Task details.
Every line below between the one holding "Task: Click the arrow" and the one holding "Task: Collapse the Temporary", inclusive, should be copied exactly, and no other line.
━━━━━━━━━━━━━━━━
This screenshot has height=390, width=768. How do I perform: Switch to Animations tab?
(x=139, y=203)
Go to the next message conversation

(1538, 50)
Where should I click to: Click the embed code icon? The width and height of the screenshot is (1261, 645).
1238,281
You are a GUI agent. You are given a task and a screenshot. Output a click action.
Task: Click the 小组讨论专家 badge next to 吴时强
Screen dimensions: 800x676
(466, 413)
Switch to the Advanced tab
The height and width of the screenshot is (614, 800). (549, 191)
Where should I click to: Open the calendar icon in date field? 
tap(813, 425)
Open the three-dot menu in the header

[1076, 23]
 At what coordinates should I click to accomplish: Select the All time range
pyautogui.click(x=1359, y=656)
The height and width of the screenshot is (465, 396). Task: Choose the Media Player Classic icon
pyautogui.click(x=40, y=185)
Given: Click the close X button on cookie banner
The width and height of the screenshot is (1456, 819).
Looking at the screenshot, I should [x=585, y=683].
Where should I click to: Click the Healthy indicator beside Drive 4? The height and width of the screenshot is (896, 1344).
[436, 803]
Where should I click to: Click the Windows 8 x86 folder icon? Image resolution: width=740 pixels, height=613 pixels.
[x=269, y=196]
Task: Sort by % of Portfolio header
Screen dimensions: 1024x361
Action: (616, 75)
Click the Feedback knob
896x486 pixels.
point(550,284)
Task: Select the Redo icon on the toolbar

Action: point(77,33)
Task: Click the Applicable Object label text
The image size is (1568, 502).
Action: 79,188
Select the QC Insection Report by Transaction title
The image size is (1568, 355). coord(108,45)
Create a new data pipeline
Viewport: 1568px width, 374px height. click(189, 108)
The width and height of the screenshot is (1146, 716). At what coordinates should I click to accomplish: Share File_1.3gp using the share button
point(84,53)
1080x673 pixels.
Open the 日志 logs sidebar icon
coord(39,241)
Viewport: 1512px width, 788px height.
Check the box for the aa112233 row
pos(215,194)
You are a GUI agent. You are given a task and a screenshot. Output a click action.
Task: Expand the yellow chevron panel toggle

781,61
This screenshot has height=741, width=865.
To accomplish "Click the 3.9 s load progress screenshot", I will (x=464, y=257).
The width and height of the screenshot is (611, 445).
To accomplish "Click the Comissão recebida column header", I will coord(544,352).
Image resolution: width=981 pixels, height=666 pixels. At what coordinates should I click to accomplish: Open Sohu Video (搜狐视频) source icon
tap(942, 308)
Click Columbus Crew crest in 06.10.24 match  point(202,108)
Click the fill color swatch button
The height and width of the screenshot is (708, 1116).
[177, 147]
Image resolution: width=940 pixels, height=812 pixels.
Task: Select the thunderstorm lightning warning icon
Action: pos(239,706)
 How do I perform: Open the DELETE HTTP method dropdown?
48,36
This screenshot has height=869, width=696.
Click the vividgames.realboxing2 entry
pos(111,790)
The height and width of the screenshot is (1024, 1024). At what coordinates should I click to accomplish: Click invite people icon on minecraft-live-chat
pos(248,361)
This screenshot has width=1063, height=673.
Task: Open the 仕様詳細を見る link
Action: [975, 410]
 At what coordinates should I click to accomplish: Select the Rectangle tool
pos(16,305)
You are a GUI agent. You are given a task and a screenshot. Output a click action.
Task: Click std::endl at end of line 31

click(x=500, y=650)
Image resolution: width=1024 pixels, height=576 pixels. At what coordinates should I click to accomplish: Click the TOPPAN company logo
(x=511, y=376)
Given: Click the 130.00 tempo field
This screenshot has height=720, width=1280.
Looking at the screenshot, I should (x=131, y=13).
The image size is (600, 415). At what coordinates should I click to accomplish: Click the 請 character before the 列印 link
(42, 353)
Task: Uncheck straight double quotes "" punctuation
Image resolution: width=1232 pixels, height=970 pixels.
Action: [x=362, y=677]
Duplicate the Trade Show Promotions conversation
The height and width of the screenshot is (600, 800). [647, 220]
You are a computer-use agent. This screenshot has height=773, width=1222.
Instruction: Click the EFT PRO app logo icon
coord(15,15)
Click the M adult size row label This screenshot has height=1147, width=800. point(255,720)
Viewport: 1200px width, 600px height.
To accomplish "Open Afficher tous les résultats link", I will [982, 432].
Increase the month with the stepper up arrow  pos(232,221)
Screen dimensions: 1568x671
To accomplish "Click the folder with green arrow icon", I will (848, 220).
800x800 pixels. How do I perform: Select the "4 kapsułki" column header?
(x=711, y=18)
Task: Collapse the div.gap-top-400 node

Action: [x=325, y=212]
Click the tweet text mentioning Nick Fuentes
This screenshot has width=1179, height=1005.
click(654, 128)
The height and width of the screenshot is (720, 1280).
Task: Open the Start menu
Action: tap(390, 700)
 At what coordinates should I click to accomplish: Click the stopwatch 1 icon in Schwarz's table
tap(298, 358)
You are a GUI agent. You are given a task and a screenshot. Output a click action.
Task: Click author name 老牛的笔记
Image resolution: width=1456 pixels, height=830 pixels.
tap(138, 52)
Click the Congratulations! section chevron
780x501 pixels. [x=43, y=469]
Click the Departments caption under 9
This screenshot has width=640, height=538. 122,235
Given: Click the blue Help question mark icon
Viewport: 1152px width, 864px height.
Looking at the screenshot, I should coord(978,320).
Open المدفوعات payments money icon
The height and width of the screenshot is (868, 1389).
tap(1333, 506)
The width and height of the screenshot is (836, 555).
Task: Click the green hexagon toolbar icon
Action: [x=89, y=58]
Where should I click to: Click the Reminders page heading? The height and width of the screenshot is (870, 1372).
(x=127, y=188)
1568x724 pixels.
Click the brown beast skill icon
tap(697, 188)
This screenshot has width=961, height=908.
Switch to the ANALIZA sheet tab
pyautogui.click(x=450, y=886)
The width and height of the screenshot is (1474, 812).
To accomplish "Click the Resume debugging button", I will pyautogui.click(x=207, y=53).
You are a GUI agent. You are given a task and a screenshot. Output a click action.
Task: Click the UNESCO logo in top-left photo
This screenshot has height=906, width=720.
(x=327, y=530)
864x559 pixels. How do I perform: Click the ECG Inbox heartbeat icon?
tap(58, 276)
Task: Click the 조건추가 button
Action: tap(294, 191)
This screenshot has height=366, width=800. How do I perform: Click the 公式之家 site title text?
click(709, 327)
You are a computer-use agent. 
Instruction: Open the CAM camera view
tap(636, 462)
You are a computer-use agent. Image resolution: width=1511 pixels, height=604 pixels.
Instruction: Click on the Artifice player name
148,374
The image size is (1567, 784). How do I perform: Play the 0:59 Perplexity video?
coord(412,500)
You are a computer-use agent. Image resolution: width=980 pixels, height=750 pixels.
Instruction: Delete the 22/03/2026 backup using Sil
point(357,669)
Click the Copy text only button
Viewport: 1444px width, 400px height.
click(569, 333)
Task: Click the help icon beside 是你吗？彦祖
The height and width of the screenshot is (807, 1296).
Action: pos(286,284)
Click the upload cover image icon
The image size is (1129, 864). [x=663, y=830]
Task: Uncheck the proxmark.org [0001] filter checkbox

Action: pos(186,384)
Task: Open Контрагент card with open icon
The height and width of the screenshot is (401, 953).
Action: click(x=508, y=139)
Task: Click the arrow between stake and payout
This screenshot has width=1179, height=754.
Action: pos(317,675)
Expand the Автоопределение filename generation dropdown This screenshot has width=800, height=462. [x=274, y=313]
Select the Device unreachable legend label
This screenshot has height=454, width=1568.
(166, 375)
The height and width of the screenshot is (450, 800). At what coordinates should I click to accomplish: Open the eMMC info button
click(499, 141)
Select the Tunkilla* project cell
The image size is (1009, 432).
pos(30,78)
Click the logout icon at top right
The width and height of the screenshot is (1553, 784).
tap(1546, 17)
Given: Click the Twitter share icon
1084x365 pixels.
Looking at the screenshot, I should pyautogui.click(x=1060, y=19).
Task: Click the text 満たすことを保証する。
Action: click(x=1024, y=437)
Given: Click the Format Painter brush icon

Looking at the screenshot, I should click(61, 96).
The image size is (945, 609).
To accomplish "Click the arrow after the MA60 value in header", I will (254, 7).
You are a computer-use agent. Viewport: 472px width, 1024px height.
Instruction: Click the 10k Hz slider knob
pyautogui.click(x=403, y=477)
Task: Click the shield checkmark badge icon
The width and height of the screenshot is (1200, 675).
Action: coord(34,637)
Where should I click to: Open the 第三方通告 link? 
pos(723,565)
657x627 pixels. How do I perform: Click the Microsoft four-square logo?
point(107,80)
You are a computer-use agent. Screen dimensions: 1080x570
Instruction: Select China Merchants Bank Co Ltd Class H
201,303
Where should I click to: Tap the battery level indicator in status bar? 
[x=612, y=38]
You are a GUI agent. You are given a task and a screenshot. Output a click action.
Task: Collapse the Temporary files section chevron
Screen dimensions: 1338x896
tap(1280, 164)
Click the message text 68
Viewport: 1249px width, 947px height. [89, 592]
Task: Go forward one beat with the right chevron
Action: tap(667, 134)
━━━━━━━━━━━━━━━━
Result for this task.
Task: Click the arrow between stake and payout
This screenshot has width=1179, height=754.
Action: pos(317,675)
Expand the Автоопределение filename generation dropdown This screenshot has width=800, height=462. [x=274, y=313]
Select the Device unreachable legend label
This screenshot has height=454, width=1568.
(166, 375)
The height and width of the screenshot is (450, 800). At what coordinates should I click to accomplish: Open the eMMC info button
click(499, 141)
Select the Tunkilla* project cell
The image size is (1009, 432).
pos(30,78)
Click the logout icon at top right
The width and height of the screenshot is (1553, 784).
tap(1546, 17)
Given: Click the Twitter share icon
1084x365 pixels.
Looking at the screenshot, I should pyautogui.click(x=1060, y=19).
Task: Click the text 満たすことを保証する。
Action: click(x=1024, y=437)
Given: Click the Format Painter brush icon

Looking at the screenshot, I should click(61, 96).
The image size is (945, 609).
To accomplish "Click the arrow after the MA60 value in header", I will (254, 7).
You are a computer-use agent. Viewport: 472px width, 1024px height.
Instruction: Click the 10k Hz slider knob
pyautogui.click(x=403, y=477)
Task: Click the shield checkmark badge icon
The width and height of the screenshot is (1200, 675).
Action: coord(34,637)
Where should I click to: Open the 第三方通告 link? 
pos(723,565)
657x627 pixels. How do I perform: Click the Microsoft four-square logo?
point(107,80)
You are a computer-use agent. Screen dimensions: 1080x570
Instruction: Select China Merchants Bank Co Ltd Class H
201,303
Where should I click to: Tap the battery level indicator in status bar? 
[x=612, y=38]
You are a GUI agent. You are given a task and a screenshot. Output a click action.
Task: Collapse the Temporary files section chevron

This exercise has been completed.